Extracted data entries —
--------------------------------
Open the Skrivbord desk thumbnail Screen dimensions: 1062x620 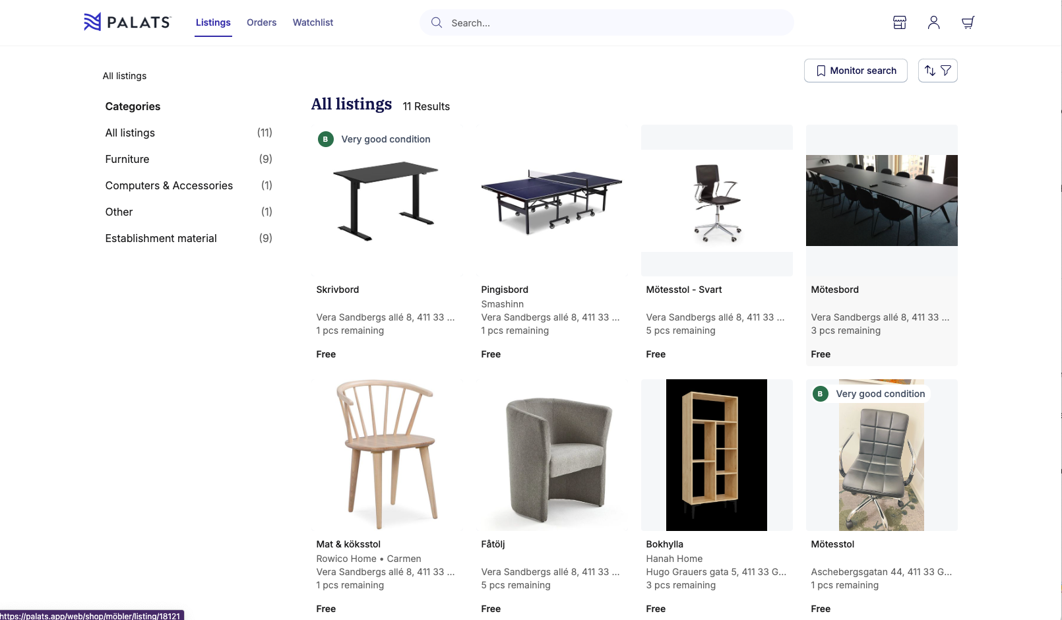tap(387, 201)
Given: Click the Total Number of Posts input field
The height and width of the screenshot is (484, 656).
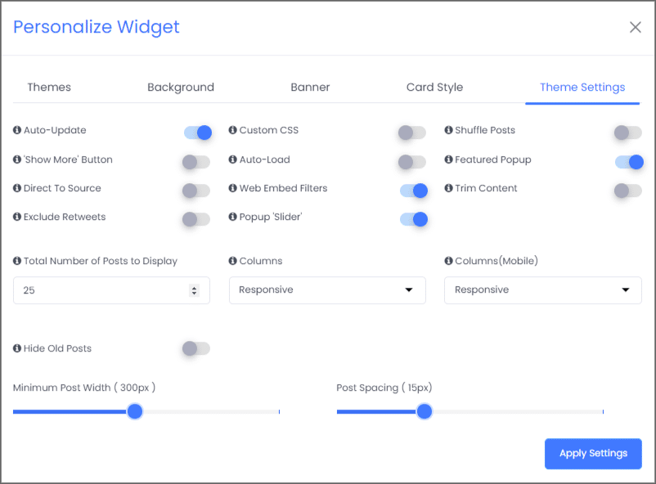Looking at the screenshot, I should 111,290.
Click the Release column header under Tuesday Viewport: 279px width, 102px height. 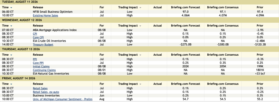click(38, 7)
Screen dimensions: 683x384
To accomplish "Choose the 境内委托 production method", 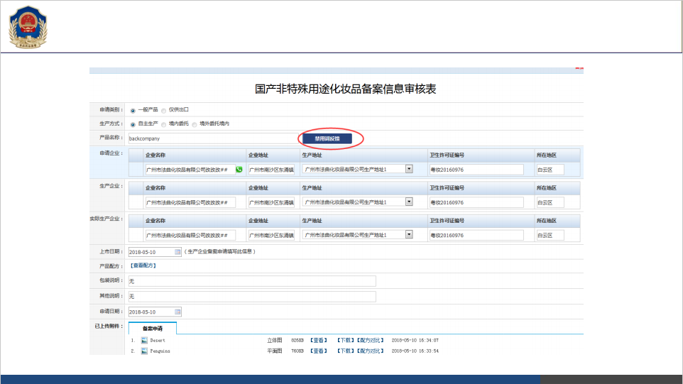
--------------------------------
Task details — Your answer must be an exact copy of the lines from the line with "Screen dimensions: 683x384" to the final line of the data, both ends included, and no pictures.

Answer below —
Screen dimensions: 683x384
To accomplish "Choose the 境内委托 production method", 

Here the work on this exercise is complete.